Your instructions
Type out all the data below, word for word.

Top of Input data

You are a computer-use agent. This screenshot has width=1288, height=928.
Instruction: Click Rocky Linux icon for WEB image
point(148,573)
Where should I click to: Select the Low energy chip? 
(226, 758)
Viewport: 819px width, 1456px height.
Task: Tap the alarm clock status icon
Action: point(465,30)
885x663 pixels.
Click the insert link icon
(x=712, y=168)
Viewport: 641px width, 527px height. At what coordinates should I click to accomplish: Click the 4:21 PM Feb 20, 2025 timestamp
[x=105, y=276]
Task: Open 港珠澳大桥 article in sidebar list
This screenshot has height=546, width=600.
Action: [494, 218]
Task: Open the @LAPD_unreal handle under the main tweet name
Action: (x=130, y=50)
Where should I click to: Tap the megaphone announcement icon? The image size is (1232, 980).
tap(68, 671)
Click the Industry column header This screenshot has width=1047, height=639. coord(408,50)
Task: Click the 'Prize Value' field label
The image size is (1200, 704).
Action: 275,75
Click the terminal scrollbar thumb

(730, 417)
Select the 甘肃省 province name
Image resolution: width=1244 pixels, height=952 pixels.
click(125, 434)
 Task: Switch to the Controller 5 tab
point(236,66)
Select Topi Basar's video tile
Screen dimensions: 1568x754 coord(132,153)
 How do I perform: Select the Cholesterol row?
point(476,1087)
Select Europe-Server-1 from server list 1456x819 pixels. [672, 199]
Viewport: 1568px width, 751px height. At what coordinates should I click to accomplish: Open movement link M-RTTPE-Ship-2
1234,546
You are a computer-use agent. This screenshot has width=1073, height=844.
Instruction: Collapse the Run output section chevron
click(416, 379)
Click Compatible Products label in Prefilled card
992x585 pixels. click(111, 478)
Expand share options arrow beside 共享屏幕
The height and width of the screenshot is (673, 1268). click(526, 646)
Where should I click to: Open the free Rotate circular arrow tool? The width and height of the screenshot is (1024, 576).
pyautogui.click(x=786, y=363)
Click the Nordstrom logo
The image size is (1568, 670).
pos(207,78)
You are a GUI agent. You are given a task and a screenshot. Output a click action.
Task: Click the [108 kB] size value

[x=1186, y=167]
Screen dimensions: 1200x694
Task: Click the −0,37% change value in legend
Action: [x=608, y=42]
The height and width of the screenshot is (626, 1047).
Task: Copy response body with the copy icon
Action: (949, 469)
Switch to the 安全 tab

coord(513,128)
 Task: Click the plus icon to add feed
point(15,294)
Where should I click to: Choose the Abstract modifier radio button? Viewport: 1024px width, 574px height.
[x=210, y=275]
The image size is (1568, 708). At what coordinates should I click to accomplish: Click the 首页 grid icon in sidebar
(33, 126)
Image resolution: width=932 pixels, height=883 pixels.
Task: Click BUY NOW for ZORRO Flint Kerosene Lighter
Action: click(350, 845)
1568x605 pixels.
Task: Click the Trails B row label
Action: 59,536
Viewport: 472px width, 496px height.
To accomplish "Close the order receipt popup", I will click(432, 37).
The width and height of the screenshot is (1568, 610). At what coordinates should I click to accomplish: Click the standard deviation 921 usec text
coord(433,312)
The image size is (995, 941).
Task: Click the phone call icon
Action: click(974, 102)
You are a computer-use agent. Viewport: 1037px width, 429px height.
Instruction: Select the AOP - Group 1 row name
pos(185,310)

Bottom of Input data

Output
You are a computer-use agent. This screenshot has width=1288, height=928.
Instruction: Click Rocky Linux icon for WEB image
point(148,573)
Where should I click to: Select the Low energy chip? 
(226, 758)
Viewport: 819px width, 1456px height.
Task: Tap the alarm clock status icon
Action: point(465,30)
885x663 pixels.
Click the insert link icon
(x=712, y=168)
Viewport: 641px width, 527px height. At what coordinates should I click to accomplish: Click the 4:21 PM Feb 20, 2025 timestamp
[x=105, y=276]
Task: Open 港珠澳大桥 article in sidebar list
This screenshot has height=546, width=600.
Action: [494, 218]
Task: Open the @LAPD_unreal handle under the main tweet name
Action: (x=130, y=50)
Where should I click to: Tap the megaphone announcement icon? The image size is (1232, 980).
tap(68, 671)
Click the Industry column header This screenshot has width=1047, height=639. coord(408,50)
Task: Click the 'Prize Value' field label
The image size is (1200, 704).
Action: 275,75
Click the terminal scrollbar thumb

(730, 417)
Select the 甘肃省 province name
Image resolution: width=1244 pixels, height=952 pixels.
click(125, 434)
 Task: Switch to the Controller 5 tab
point(236,66)
Select Topi Basar's video tile
Screen dimensions: 1568x754 coord(132,153)
 How do I perform: Select the Cholesterol row?
point(476,1087)
Select Europe-Server-1 from server list 1456x819 pixels. [672, 199]
Viewport: 1568px width, 751px height. At what coordinates should I click to accomplish: Open movement link M-RTTPE-Ship-2
1234,546
You are a computer-use agent. This screenshot has width=1073, height=844.
Instruction: Collapse the Run output section chevron
click(416, 379)
Click Compatible Products label in Prefilled card
992x585 pixels. click(111, 478)
Expand share options arrow beside 共享屏幕
The height and width of the screenshot is (673, 1268). click(526, 646)
Where should I click to: Open the free Rotate circular arrow tool? The width and height of the screenshot is (1024, 576).
pyautogui.click(x=786, y=363)
Click the Nordstrom logo
The image size is (1568, 670).
pos(207,78)
You are a GUI agent. You are given a task and a screenshot. Output a click action.
Task: Click the [108 kB] size value

[x=1186, y=167]
Screen dimensions: 1200x694
Task: Click the −0,37% change value in legend
Action: [x=608, y=42]
The height and width of the screenshot is (626, 1047).
Task: Copy response body with the copy icon
Action: (949, 469)
Switch to the 安全 tab

coord(513,128)
 Task: Click the plus icon to add feed
point(15,294)
Where should I click to: Choose the Abstract modifier radio button? Viewport: 1024px width, 574px height.
[x=210, y=275]
The image size is (1568, 708). At what coordinates should I click to accomplish: Click the 首页 grid icon in sidebar
(33, 126)
Image resolution: width=932 pixels, height=883 pixels.
Task: Click BUY NOW for ZORRO Flint Kerosene Lighter
Action: click(350, 845)
1568x605 pixels.
Task: Click the Trails B row label
Action: 59,536
Viewport: 472px width, 496px height.
To accomplish "Close the order receipt popup", I will click(432, 37).
The width and height of the screenshot is (1568, 610). At what coordinates should I click to accomplish: Click the standard deviation 921 usec text
coord(433,312)
The image size is (995, 941).
Task: Click the phone call icon
Action: click(974, 102)
You are a computer-use agent. Viewport: 1037px width, 429px height.
Instruction: Select the AOP - Group 1 row name
pos(185,310)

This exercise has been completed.